What to do:
Copy verbatim the material from its first line to the line that holds "Task: Click the 下載報表 link", including that line.

Data for review:
◇ ◇ ◇ ◇ ◇

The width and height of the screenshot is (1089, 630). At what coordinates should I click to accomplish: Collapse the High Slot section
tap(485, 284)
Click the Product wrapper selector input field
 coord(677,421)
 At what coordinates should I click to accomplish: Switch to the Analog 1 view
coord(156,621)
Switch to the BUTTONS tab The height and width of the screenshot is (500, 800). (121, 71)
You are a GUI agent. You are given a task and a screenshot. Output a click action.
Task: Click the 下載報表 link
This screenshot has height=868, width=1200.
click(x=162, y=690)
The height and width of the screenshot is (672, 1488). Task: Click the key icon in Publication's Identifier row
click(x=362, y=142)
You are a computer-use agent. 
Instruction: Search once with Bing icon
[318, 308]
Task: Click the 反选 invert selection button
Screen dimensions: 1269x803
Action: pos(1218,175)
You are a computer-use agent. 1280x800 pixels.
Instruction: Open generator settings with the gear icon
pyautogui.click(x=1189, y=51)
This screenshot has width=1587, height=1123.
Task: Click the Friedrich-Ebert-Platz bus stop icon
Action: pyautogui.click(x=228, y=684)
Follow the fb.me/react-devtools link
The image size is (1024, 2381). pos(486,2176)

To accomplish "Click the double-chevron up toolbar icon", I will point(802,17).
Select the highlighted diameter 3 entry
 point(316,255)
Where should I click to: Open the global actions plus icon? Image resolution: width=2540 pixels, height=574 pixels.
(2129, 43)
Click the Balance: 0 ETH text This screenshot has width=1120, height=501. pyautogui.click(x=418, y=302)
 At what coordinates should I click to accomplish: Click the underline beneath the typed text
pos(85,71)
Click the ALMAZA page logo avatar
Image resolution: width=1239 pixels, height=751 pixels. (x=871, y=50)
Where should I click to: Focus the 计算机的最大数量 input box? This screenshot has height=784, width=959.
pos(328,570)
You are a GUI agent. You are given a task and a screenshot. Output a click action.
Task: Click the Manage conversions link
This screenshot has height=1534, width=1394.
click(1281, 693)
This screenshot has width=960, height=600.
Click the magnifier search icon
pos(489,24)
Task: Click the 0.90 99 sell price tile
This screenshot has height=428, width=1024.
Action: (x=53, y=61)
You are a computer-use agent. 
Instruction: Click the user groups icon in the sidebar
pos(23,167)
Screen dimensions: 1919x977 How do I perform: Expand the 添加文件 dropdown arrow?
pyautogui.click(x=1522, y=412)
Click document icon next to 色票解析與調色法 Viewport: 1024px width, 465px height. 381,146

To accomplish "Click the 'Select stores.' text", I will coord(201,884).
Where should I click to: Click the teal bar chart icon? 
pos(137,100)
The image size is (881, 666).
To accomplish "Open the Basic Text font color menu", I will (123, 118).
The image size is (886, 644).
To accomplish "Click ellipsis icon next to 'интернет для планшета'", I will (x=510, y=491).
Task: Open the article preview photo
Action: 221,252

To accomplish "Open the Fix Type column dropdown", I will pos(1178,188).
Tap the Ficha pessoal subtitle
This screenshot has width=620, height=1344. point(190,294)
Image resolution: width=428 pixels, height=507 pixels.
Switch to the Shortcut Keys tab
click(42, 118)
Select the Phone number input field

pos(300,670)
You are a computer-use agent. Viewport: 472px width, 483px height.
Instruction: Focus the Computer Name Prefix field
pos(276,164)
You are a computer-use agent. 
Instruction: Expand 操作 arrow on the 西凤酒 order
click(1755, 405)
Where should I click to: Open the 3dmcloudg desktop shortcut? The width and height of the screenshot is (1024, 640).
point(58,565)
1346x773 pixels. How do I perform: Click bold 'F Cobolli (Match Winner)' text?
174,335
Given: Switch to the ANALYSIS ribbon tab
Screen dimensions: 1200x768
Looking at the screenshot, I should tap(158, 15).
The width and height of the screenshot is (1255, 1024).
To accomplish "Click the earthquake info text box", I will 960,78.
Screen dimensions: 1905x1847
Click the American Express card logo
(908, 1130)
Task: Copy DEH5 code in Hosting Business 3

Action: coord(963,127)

◇ ◇ ◇ ◇ ◇

Answer space:
The width and height of the screenshot is (1089, 630). At what coordinates should I click to accomplish: Collapse the High Slot section
tap(485, 284)
Click the Product wrapper selector input field
 coord(677,421)
 At what coordinates should I click to accomplish: Switch to the Analog 1 view
coord(156,621)
Switch to the BUTTONS tab The height and width of the screenshot is (500, 800). (121, 71)
You are a GUI agent. You are given a task and a screenshot. Output a click action.
Task: Click the 下載報表 link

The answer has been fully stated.